Homelessness as an Issue of Conscience
By. Raimondo Graziano

~ Written sometime after the 2016 Presidential Election
The United States of America, and a large number of developed nations, have a public relations issue regarding homelessness and poverty. There is a major problem with perception of the homeless in the country. In New York City alone the number of homeless individuals are at their highest amount in decades. The issue regarding homelessness affects each and every citizen, every human being, residing in any society. From a practical standpoint with rising numbers of homeless men, women, and children – taxpayer resources are being stretched unbelievably and ineffectively wide. From an ethical standpoint, to leave our own citizens institutionally destitute and for well off citizens to look negatively on another, is morally reprehensible. It breeds discontent, disorder and leads to a disintegration of society. How can we help ourselves, when we cannot stomach to look at one another? It has been said that a nation, a people, is judged by how they treat their worse off citizens and I believe this. There is a perception that is widely felt, understood, and silently acknowledged – the idea that the homeless population, and those who are in poverty have done this to themselves. This is the perception and this is the problem here. Those who deride the poor and the homeless, they sing the same old adage – If these ‘people’ only would get a job, if they would only stop being so ‘lazy’, if they’d only buck up and take their lives into their own hands. What a poor, ignorant view of the realities of life; and a wholly cold view on any compassionate human level. We as a people ought to be able to disagree on how to combat the issue, but perhaps I am naïve to think that we can level, on the basis of human compassion and care.

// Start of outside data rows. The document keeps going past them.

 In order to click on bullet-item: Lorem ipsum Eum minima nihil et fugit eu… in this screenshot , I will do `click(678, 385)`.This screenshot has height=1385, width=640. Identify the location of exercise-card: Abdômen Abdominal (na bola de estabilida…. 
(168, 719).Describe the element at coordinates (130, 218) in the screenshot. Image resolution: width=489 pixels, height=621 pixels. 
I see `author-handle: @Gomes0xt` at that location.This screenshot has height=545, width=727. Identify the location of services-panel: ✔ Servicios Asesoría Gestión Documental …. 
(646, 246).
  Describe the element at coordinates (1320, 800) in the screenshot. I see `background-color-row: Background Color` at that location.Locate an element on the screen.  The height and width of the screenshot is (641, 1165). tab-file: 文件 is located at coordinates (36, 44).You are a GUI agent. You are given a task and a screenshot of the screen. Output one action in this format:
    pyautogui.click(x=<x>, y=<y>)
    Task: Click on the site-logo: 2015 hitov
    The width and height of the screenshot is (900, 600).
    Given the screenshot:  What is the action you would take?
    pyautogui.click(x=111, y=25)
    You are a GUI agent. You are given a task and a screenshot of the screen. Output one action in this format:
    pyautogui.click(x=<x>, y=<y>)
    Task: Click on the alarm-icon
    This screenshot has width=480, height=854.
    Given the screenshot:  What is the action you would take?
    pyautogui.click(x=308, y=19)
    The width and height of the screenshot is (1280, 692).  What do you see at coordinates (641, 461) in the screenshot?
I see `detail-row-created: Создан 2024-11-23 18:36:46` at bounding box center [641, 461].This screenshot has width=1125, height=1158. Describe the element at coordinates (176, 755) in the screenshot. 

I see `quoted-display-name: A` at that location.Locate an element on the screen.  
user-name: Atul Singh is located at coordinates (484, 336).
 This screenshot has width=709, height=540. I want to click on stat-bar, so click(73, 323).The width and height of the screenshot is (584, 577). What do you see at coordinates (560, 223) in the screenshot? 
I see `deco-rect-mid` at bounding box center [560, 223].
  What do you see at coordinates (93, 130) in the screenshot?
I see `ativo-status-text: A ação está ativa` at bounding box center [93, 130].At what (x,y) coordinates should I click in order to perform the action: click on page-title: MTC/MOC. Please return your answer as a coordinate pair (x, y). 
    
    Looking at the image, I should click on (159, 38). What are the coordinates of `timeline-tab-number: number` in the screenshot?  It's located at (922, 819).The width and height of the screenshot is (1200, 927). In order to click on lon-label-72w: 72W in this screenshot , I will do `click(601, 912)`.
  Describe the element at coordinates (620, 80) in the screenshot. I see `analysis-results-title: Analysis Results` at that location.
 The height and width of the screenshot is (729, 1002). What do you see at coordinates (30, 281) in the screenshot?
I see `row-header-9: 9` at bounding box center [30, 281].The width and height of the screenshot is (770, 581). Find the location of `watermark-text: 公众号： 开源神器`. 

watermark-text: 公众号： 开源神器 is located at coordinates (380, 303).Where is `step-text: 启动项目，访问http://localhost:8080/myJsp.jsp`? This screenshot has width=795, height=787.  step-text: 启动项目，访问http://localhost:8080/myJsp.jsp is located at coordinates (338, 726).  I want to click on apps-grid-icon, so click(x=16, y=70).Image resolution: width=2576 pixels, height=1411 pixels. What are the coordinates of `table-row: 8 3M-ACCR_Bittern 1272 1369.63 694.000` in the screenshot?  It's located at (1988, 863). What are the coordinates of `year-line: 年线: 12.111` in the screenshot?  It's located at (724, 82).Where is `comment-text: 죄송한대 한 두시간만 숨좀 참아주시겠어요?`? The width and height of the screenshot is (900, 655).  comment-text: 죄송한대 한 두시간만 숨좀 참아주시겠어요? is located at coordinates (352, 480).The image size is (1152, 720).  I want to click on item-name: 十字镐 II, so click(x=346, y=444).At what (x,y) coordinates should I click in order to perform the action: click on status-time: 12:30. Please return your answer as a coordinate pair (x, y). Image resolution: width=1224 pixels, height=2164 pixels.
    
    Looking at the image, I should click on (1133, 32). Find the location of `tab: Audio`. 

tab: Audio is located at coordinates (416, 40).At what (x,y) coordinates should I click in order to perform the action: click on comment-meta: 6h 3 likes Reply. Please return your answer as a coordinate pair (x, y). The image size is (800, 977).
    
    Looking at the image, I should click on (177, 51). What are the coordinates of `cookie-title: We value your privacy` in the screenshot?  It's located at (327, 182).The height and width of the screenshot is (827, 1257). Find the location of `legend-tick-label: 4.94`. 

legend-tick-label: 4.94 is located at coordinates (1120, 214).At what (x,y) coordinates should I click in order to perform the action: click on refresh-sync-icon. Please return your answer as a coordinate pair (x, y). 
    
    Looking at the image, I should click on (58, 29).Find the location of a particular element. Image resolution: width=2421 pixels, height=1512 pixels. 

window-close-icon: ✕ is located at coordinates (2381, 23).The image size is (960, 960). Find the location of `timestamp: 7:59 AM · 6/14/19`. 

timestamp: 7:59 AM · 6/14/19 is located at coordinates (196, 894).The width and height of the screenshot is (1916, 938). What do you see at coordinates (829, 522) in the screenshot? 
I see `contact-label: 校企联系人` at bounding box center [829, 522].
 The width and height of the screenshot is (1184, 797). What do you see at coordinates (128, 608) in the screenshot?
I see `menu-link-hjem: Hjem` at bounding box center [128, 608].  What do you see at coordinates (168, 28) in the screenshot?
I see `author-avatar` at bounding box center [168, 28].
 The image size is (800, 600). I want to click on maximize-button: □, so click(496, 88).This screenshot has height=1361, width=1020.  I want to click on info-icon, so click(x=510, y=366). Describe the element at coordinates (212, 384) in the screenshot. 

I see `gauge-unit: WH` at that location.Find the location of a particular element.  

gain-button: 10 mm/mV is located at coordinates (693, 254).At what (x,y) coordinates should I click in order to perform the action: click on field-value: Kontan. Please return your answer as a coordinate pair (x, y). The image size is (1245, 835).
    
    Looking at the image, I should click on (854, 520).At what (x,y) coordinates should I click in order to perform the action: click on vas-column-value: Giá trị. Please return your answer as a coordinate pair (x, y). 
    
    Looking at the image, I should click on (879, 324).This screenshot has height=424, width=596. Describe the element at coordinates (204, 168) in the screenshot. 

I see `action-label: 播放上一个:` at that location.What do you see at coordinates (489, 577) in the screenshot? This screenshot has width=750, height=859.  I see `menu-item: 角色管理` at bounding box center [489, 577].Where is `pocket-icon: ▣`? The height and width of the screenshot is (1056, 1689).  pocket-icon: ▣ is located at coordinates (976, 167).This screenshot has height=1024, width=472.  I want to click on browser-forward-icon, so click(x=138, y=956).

Homelessness is not an issue solely about those who are homeless. There is a large portion of the United States who are below the poverty line and who could join those out on the streets on any given night in our country. Consider these two factors. According to the National Alliance to End Homelessness, “In January 2015, 564,708 people were homeless on a given night in the United States. Of that number, 206,286 were people in families, and. 358,422 were individuals. About 15 percent of the homeless population – 83,170 – are considered “chronically homeless” individuals.” According to Feeding America, in 2015 “43.1 million people (13.5 percent) were in poverty. 24.4 million (12.4 percent) of people ages 18-64 were in poverty. 14.5 million (19.7 percent) children under the age of 18 were in poverty .4.2 million (8.8 percent) seniors 65 and older were in poverty.”

Practically speaking, that is a large portion of our people who are not able to contribute to the furthering of our democracy because they have been left behind in many cases by the system itself. These are people who want to work, who want to raise families, who want to innovate, but because they are too busy trying to find a hot meal and a warm bed, they are unable to participate in what this country can offer.

Morally, the United States ought to honor the words found on that copper tablet, held by Lady Liberty.

“Give me your tired, your poor, your huddled masses yearning to breathe free, the wretched refuse of your teeming shore. Send these, the homeless, tempest-tossed to me, I lift my lamp beside the golden door!”

We the people of the United States ought to give this phrase new meaning, to have it not only extend to the countless immigrants, migrants and refugees longing for our shores, longing for a sense of security and a possibility at a brighter future, but also to our own people. To those who may feel that they are denied freedom because of their economic circumstances, the freedom to pursue the life of their choosing guaranteed to them by the Declaration of our Independence. A nation, a people are judged by how we treat those at the bottom. It’s time we begin looking at those who are homeless as our brothers and our sisters, and that the problem is not far removed, rather it could happen to us, and by preventing the factors that lead to homelessness – loss of economic opportunity, drug related problems, an often biased and disproportionally punitive criminal justice system – we not only secure the futures and dreams of the next generation, but we work to preserve our own. When we start to understand that the problems of the world are our own problems, the peoples of the world will benefit. Each and every one of us.